Petty Theft by Pascal Girard Review

Petty Theft sees cartoonist Pascal Girard in a bad place. He’s nearing 30 and wants to run a marathon to mark the milestone – but during a run one day he smashes his foot against a rock and throws his back out! His girlfriend of 9 years breaks up with him leaving him temporarily homeless and living in the spare room of a married friend with a new baby. He’s also giving up cartooning and thinking of once more taking up a “real job” like construction. 

Without the endorphins he gets from running, Pascal falls into a depression and goes looking for books on positive thinking. But while browsing in a bookshop he sees a young woman stealing a book – one of his! – and decides to follow her. So begins an unusual courtship as Pascal tries to figure out what he wants in this light-hearted, comedic slice of life tale. 

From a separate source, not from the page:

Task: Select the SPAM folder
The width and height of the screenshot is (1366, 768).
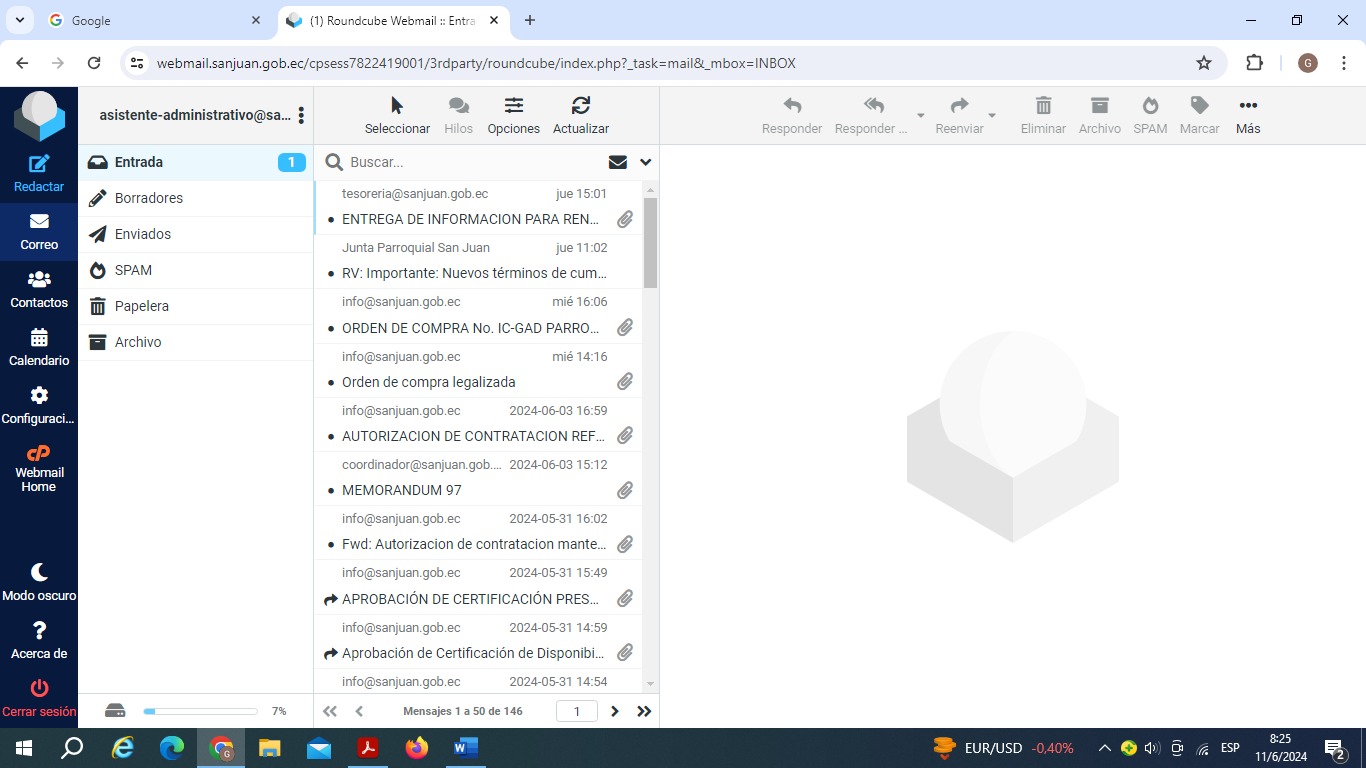Action: click(133, 270)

Maybe it’s because he’s so merciless with his character, depicting himself as this human wreck, constantly prat-falling and saying the wrong thing, misinterpreting situations and so on, but I think Pascal is a very likeable and sympathetic chap. The book is also very much in the vein of modern French comics who do fast-moving, engaging contemporary stories superbly. 

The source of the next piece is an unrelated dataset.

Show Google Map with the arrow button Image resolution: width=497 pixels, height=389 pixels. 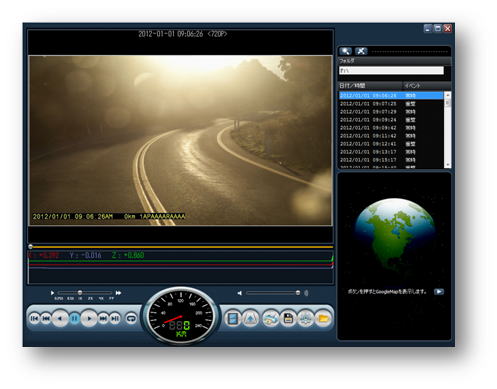click(439, 292)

There isn’t a whole lot to say about Petty Theft – it’s a straightforward story executed beautifully. Girard doesn’t bother to include scene transitions/establishing shots, trusting the reader to fill in the necessary blanks, and this allows for a swifter, and more subtly sophisticated, narrative. 

Girard keeps the disparate elements in his story turning nicely so there’s never a dull moment, and I was interested to see what would happen with the cute klepto and him – will they, won’t they, etc. I smiled a couple times during the book – and I read this straight through in a single sitting which is rare for me - and even genuinely laughed once! 

The comedy is at times a little strained – there are only so many times watching Pascal fall over can be amusing – and I thought the imagery of his ex’s giant paper mache head in the corner of his room symbolising his heartbreak was a bit obvious (as was the inevitable throwing away of said head to symbolise overcoming his sadness). But these are small nitpicks – overall the comic is great. 

The blurb on the cover calls this a “heavily fictionalised memoir” so I expect Girard moulded the facts into a neat, cohesive narrative for the sake of the reader, and that’s fine; whether knowing every part of it was true or not doesn’t really add or detract from my enjoyment of the story. Also, I wouldn’t say it’s a “romantic comedy”; comedy sure but romance? … Not really. Plus the label has negative connotations (at least, for most guys) – I know if I’d seen it advertised as such beforehand I would have hesitated picking it up! 

After this and his last book Reunion, not to mention his moving debut Nicolas, Pascal Girard is quickly turning into one of his generation’s most notable comics creators even if his work isn’t “important” from a literary or stylistic viewpoint. Petty Theft is a charming and entertaining book that will appeal to all fans of quality indie comics and anyone looking for a light, fun read.